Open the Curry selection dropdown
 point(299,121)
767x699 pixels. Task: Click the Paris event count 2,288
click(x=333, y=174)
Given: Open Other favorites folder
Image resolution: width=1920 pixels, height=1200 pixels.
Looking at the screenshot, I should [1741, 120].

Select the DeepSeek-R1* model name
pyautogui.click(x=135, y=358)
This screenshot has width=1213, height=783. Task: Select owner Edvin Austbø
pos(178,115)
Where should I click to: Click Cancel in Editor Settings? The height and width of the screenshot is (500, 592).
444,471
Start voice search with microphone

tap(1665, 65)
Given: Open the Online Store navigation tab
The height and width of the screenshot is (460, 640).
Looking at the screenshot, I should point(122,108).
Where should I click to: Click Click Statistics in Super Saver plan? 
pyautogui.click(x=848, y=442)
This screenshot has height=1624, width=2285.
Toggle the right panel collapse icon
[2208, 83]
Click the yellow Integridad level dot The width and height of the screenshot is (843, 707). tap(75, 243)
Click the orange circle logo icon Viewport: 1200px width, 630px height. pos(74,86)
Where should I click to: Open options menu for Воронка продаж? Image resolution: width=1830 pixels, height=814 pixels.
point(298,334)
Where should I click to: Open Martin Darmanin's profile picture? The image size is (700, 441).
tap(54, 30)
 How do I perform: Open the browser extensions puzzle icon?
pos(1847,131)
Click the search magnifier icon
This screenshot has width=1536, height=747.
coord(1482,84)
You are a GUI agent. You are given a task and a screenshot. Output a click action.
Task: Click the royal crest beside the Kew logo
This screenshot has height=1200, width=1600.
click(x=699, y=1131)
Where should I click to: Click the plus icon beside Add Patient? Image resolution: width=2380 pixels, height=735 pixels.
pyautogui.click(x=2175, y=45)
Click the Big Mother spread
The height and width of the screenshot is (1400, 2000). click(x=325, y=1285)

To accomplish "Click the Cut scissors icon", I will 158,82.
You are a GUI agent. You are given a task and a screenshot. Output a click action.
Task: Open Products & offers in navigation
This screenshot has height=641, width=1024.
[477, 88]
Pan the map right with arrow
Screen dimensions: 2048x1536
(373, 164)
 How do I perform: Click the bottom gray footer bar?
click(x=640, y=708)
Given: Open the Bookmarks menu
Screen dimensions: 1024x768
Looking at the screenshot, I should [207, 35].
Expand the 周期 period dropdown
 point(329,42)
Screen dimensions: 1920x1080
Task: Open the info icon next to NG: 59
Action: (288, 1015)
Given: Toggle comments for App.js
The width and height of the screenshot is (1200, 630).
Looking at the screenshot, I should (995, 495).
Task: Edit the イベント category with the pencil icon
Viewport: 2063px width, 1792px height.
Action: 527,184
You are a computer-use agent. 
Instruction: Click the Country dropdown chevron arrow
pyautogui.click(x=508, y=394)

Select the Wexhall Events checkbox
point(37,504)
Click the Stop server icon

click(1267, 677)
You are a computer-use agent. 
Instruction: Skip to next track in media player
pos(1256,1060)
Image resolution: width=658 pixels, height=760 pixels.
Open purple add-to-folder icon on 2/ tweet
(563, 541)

++++

__Task objective__.
Format the material above as a numbered list, one line per item, and leave out the blank lines.

__Result for this task__.
1. Open the Curry selection dropdown
2.  point(299,121)
3. 767x699 pixels. Task: Click the Paris event count 2,288
4. click(x=333, y=174)
5. Given: Open Other favorites folder
6. Image resolution: width=1920 pixels, height=1200 pixels.
7. Looking at the screenshot, I should [1741, 120].
8. Select the DeepSeek-R1* model name
9. pyautogui.click(x=135, y=358)
10. This screenshot has width=1213, height=783. Task: Select owner Edvin Austbø
11. pos(178,115)
12. Where should I click to: Click Cancel in Editor Settings? The height and width of the screenshot is (500, 592).
13. 444,471
14. Start voice search with microphone
15. tap(1665, 65)
16. Given: Open the Online Store navigation tab
17. The height and width of the screenshot is (460, 640).
18. Looking at the screenshot, I should point(122,108).
19. Where should I click to: Click Click Statistics in Super Saver plan? 
20. pyautogui.click(x=848, y=442)
21. This screenshot has height=1624, width=2285.
22. Toggle the right panel collapse icon
23. [2208, 83]
24. Click the yellow Integridad level dot The width and height of the screenshot is (843, 707). tap(75, 243)
25. Click the orange circle logo icon Viewport: 1200px width, 630px height. pos(74,86)
26. Where should I click to: Open options menu for Воронка продаж? Image resolution: width=1830 pixels, height=814 pixels.
27. point(298,334)
28. Where should I click to: Open Martin Darmanin's profile picture? The image size is (700, 441).
29. tap(54, 30)
30.  How do I perform: Open the browser extensions puzzle icon?
31. pos(1847,131)
32. Click the search magnifier icon
33. This screenshot has width=1536, height=747.
34. coord(1482,84)
35. You are a GUI agent. You are given a task and a screenshot. Output a click action.
36. Task: Click the royal crest beside the Kew logo
37. This screenshot has height=1200, width=1600.
38. click(x=699, y=1131)
39. Where should I click to: Click the plus icon beside Add Patient? Image resolution: width=2380 pixels, height=735 pixels.
40. pyautogui.click(x=2175, y=45)
41. Click the Big Mother spread
42. The height and width of the screenshot is (1400, 2000). click(x=325, y=1285)
43. To accomplish "Click the Cut scissors icon", I will 158,82.
44. You are a GUI agent. You are given a task and a screenshot. Output a click action.
45. Task: Open Products & offers in navigation
46. This screenshot has height=641, width=1024.
47. [477, 88]
48. Pan the map right with arrow
49. Screen dimensions: 2048x1536
50. (373, 164)
51.  How do I perform: Click the bottom gray footer bar?
52. click(x=640, y=708)
53. Given: Open the Bookmarks menu
54. Screen dimensions: 1024x768
55. Looking at the screenshot, I should [207, 35].
56. Expand the 周期 period dropdown
57.  point(329,42)
58. Screen dimensions: 1920x1080
59. Task: Open the info icon next to NG: 59
60. Action: (288, 1015)
61. Given: Toggle comments for App.js
62. The width and height of the screenshot is (1200, 630).
63. Looking at the screenshot, I should (995, 495).
64. Task: Edit the イベント category with the pencil icon
65. Viewport: 2063px width, 1792px height.
66. Action: 527,184
67. You are a computer-use agent. 
68. Instruction: Click the Country dropdown chevron arrow
69. pyautogui.click(x=508, y=394)
70. Select the Wexhall Events checkbox
71. point(37,504)
72. Click the Stop server icon
73. click(1267, 677)
74. You are a computer-use agent. 
75. Instruction: Skip to next track in media player
76. pos(1256,1060)
77. Image resolution: width=658 pixels, height=760 pixels.
78. Open purple add-to-folder icon on 2/ tweet
79. (563, 541)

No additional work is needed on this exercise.